Princeton-CDH / geniza

version 4.x of the Princeton Geniza Project
https://geniza.princeton.edu
Apache License 2.0
11 stars 2 forks source link

As a user of the public site, I would like to download a csv of the PGP data in order to do research #951

Open kseniaryzhova opened 2 years ago

kseniaryzhova commented 2 years ago

Is your feature request related to a problem? Please describe. As we decided in the original charter, we want the public to have access to the PGP material in a csv.

Describe the solution you'd like The public csv should mirror the admin interface csv EXCLUDING the following fields: notes, needs review, URL admin, and status (because suppressed documents should automatically be unavailable to the public) and INCLUDING the following: whether or not it has a transcription and a translation (Y/N) AS WELL AS editor information for these fields.

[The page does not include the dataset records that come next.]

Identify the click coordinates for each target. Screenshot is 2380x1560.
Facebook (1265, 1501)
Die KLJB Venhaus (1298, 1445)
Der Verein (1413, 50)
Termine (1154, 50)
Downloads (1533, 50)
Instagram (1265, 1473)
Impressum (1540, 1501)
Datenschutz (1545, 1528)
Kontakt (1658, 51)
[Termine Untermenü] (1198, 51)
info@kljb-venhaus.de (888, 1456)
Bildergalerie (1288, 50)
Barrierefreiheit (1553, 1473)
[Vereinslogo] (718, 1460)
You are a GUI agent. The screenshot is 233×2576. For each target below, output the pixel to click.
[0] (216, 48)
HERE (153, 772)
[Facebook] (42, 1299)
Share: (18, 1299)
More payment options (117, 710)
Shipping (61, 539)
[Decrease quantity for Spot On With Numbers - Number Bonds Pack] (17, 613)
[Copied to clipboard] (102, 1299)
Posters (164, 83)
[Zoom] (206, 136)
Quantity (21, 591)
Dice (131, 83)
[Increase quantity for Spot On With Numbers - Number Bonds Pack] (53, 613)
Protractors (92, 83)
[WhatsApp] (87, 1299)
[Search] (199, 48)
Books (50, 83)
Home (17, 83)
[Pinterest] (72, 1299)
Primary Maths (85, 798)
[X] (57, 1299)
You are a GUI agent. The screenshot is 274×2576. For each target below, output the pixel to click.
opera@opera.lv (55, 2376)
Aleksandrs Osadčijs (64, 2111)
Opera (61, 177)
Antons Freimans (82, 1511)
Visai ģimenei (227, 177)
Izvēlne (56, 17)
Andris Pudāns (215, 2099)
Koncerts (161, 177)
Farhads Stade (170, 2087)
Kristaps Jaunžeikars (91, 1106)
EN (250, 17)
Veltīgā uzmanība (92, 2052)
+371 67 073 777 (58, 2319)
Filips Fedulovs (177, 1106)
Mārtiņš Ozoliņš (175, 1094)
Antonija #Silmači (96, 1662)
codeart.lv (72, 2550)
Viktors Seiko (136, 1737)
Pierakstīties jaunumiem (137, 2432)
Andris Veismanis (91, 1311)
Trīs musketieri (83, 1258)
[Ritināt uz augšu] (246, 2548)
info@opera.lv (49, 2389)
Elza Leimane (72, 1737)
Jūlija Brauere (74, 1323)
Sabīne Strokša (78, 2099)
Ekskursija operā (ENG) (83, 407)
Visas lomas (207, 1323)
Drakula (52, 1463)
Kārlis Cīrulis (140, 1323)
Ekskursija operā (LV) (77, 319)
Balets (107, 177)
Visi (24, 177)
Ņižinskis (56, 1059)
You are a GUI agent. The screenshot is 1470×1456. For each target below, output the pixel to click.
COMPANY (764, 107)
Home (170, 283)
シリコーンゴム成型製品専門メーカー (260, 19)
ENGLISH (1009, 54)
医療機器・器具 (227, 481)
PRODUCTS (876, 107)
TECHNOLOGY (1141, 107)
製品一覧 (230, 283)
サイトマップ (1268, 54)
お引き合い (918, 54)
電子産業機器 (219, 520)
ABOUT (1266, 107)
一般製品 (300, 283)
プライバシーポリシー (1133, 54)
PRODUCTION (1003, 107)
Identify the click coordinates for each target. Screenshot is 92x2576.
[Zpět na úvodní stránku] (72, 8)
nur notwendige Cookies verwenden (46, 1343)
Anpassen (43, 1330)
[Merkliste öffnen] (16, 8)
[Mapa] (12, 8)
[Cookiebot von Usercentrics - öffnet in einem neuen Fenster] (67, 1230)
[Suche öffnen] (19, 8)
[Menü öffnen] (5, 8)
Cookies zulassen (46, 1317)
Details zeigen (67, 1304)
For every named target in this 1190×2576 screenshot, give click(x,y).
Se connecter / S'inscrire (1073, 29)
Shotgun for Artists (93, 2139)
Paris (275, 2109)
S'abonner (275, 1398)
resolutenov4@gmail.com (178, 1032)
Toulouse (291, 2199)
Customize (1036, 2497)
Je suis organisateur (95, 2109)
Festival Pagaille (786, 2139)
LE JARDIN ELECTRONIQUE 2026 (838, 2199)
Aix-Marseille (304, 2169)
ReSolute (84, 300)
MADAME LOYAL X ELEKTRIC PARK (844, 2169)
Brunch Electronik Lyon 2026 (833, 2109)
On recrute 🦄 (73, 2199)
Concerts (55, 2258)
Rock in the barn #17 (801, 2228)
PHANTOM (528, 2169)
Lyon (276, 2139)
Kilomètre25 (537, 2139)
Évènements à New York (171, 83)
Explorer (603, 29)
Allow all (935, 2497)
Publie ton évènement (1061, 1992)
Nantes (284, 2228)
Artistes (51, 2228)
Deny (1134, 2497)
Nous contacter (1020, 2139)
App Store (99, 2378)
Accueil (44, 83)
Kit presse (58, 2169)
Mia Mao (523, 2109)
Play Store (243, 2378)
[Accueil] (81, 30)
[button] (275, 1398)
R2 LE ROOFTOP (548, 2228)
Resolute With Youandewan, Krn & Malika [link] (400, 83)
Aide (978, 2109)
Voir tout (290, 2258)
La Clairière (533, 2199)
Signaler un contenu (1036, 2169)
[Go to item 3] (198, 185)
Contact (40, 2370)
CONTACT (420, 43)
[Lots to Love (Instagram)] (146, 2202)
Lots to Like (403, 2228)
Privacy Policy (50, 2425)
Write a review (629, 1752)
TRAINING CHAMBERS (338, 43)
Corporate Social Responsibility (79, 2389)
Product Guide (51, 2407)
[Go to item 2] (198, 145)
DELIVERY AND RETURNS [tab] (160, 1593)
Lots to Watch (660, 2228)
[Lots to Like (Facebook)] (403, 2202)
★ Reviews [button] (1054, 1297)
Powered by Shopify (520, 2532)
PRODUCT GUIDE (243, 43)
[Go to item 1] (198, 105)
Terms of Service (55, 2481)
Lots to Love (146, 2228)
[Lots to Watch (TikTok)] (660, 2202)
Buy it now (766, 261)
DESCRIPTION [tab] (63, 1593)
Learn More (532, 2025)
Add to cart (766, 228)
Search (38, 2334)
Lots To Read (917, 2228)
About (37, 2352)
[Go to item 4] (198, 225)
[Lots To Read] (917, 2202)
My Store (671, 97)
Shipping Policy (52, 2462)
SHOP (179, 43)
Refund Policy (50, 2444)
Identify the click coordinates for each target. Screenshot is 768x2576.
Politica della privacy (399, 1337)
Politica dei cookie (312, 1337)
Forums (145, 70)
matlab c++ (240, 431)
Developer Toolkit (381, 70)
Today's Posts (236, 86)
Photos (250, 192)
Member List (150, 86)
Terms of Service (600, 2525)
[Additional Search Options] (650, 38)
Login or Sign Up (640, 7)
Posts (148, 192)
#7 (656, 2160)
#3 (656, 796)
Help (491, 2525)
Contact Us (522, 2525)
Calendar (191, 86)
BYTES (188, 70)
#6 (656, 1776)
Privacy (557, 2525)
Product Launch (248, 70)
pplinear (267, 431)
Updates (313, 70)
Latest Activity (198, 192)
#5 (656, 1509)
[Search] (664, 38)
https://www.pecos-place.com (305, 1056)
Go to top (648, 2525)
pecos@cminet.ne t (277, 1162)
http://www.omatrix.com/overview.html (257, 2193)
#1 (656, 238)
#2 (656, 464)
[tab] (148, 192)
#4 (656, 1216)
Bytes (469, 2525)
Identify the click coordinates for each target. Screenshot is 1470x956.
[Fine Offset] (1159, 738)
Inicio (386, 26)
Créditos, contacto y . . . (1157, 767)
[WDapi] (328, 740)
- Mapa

Describe alternatives you've considered While we would be happy to have the editor information in the normal admin csv, we understand this would slow down the download too much.

kseniaryzhova commented 6 months ago

@blms @rlskoeser some use cases we came up with:

  1. Researchers who do not know us but would like to use/explore our data Examples: Researchers who don’t know us but want to know what’s in the documentary Geniza and want to spin pie charts of documents: dated documents, or language distribution, or genre distribution, or just to have the leisure to read through all the descriptions without staring at a website. Linguists who may want to look at the digitized transcriptions available through the footnote csv.

  2. Students in Princeton and non-Princeton courses (they just want to explore the data, don't have the time for the full admin interface training) Examples: Students in MR's Mamluk studies seminar last summer looking for docs to edit from the Mamluk period.

  3. People who can’t get the search to do quite what they want it to with the descriptions but can use the cab to search. People who want to run stats on who has edited what or how many have been edited or translated.